Breathing exercises.
Mobility work.
Practicing transfers or stairs.
Education about postoperative movement.
Assistive-device training.
Caregiver preparation.
Nutrition referrals.
Emotional or social support referrals.
Planning for your home environment.
A 2025 clinical practice guideline for people with lung cancer found that combined aerobic exercise with strengthening and/or breathing exercise can improve mobility during prehabilitation. Combined programs may also support function during and shortly after treatment.
Prehabilitation is not a test you must pass to “earn” treatment.
It is not about becoming perfectly fit in a short period.
It is about building whatever reserve, knowledge, confidence, and practical skills are possible before treatment begins.
Ask your medical team:
“Would prehabilitation be helpful before my surgery or treatment starts?”
5. Physical therapy may address concerns connected with specific cancers
Every person is different, but certain cancer treatments are more commonly associated with particular movement or functional concerns.
Breast cancer
After breast surgery, radiation, or other treatment, some people experience:
Shoulder stiffness.
Arm weakness.
Chest or scar tightness.
Pain.
Changes in posture.
Difficulty reaching overhead.
Difficulty lifting or carrying.
Swelling, heaviness, or tissue changes.
Fear of developing lymphedema.
A physical therapist may help with shoulder mobility, strength, posture, scar-related restrictions, return to activity, and education.
Swelling, heaviness, tightness, skin changes, or a noticeable size difference may warrant evaluation by a clinician trained in lymphedema care.

EXTRACTED INFORMATION:

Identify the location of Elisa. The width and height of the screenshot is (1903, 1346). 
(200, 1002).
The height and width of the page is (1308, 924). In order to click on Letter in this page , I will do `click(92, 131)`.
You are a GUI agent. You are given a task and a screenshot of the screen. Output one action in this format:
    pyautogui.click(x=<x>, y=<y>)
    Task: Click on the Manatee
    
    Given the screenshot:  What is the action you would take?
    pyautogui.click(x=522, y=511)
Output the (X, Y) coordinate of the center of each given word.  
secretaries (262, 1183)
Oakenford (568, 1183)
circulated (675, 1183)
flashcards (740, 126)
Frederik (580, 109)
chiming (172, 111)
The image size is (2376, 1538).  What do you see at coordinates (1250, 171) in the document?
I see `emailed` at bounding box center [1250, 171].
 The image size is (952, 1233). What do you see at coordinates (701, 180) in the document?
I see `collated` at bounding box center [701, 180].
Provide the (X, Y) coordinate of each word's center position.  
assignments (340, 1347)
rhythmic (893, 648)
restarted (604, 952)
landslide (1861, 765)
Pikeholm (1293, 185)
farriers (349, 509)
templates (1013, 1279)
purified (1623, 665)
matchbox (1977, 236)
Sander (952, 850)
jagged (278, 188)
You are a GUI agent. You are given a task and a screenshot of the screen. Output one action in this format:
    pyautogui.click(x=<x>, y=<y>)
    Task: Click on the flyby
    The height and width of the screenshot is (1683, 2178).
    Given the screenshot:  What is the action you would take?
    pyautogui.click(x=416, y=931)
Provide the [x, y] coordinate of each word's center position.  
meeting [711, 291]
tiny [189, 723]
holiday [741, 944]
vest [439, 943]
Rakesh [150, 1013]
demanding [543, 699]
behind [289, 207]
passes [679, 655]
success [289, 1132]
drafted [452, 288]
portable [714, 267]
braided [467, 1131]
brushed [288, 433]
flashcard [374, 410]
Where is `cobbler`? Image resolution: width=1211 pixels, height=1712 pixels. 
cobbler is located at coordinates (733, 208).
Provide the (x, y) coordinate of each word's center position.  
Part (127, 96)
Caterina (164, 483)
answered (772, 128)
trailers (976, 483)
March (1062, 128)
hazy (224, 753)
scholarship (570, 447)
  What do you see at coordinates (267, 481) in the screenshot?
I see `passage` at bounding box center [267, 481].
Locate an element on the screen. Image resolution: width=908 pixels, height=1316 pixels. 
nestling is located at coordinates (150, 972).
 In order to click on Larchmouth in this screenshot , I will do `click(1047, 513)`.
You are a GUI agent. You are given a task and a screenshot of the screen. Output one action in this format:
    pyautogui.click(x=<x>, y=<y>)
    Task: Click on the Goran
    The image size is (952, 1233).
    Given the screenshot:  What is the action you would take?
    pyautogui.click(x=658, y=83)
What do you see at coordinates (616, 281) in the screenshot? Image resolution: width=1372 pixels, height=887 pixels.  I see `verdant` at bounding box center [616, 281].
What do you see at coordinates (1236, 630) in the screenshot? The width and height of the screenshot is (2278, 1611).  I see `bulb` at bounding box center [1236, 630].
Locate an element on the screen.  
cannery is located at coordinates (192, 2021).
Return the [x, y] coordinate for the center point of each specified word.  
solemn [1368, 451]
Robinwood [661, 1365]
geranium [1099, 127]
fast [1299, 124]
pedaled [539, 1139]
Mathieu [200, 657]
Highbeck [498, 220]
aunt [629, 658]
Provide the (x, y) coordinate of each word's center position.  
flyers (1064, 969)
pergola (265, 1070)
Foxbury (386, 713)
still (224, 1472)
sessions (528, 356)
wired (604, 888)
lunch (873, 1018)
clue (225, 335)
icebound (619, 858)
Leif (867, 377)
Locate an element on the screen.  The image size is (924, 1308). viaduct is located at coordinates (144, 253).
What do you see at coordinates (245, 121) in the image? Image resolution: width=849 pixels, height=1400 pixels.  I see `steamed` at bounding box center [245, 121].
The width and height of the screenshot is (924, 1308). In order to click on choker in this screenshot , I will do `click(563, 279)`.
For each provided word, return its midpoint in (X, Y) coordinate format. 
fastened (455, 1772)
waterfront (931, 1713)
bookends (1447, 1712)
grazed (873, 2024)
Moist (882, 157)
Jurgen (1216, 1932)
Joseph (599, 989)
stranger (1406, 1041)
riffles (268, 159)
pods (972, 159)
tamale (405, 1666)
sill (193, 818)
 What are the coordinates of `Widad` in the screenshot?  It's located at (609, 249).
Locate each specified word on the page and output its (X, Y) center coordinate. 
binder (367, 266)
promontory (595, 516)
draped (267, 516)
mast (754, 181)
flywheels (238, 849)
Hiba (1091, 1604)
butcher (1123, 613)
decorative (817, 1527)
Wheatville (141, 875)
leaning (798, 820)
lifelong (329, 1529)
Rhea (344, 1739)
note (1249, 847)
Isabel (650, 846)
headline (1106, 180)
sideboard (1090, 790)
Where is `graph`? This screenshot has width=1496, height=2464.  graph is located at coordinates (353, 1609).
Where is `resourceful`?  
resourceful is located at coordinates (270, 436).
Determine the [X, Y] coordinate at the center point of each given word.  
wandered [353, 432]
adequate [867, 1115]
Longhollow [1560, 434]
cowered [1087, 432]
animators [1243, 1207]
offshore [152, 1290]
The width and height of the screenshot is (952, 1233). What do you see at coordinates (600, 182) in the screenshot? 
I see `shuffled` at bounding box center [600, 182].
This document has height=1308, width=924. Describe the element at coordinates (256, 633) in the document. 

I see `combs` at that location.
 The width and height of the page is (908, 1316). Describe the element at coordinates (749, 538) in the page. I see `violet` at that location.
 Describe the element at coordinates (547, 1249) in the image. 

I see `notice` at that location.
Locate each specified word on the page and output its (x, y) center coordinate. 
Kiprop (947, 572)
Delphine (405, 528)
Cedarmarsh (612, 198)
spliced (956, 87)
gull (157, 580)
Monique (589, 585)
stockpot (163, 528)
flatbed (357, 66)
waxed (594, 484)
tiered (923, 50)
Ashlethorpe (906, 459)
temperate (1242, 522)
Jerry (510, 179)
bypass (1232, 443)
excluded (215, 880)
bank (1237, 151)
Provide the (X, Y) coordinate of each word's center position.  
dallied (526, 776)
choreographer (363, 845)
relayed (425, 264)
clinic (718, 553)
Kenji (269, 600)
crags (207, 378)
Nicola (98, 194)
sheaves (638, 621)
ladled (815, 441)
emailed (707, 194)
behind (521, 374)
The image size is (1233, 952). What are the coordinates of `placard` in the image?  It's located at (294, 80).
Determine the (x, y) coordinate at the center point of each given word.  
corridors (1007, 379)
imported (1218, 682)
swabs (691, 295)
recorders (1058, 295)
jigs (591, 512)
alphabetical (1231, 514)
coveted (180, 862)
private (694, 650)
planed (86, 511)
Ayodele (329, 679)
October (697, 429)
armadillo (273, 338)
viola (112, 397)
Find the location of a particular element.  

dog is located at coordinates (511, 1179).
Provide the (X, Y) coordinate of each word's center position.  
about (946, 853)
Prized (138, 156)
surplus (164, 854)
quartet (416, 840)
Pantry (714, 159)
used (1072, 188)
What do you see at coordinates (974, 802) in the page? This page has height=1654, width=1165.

WHAT TO PRODUCE: Continue the text on physical therapy for cancer-related concerns from where it stops.

RESULT OF THE EXERCISE:
Do not assume that you must permanently avoid using or strengthening the affected arm. Restrictions should be based on your individual medical situation rather than fear alone.
Prostate, bladder, and other pelvic cancers
Treatment may be followed by:
Urinary leakage.
Urgency.
Pelvic discomfort.
Reduced pelvic-floor coordination.
Sexual-health concerns.
Difficulty returning to exercise.
Fear of leaking during activity.
A pelvic health physical therapist may help with individualized pelvic-floor muscle training, bladder habits, breathing, pressure management, and return to physical activity.
Do not be embarrassed to bring this up. These are genuine health concerns and should be treated as such.
Head and neck cancer
Possible concerns include:
Neck stiffness.
Shoulder weakness.
Posture changes.
Scar or tissue restrictions.
Balance problems.
Reduced endurance.
Problems with swallowing, speech, voice, or nutrition may also require support from a speech-language pathologist, registered dietitian, and medical team.
Lung cancer
People with lung cancer may experience:
Shortness of breath.
Reduced walking tolerance.
Weakness.
Postoperative pain.
Chest or upper-body stiffness.
Fear of exertion.
Loss of confidence with activity.
Rehabilitation may include walking, aerobic exercise, strengthening, breathing exercises, mobility work, pacing, and prehabilitation.
New or rapidly worsening shortness of breath should be discussed with your medical team rather than assumed to be ordinary deconditioning.
Bone cancer or cancer that has spread to bone
Exercise may still be possible, but the program may need important modifications.
Safety depends on:
Where the bone involvement is located.
The size and stability of the affected area.
Fracture risk.
Pain.
Neurologic symptoms.
Medical imaging.
Recommendations from oncology or orthopedics.
Tell your physical therapist about known or suspected bone involvement before beginning resistance or impact exercise.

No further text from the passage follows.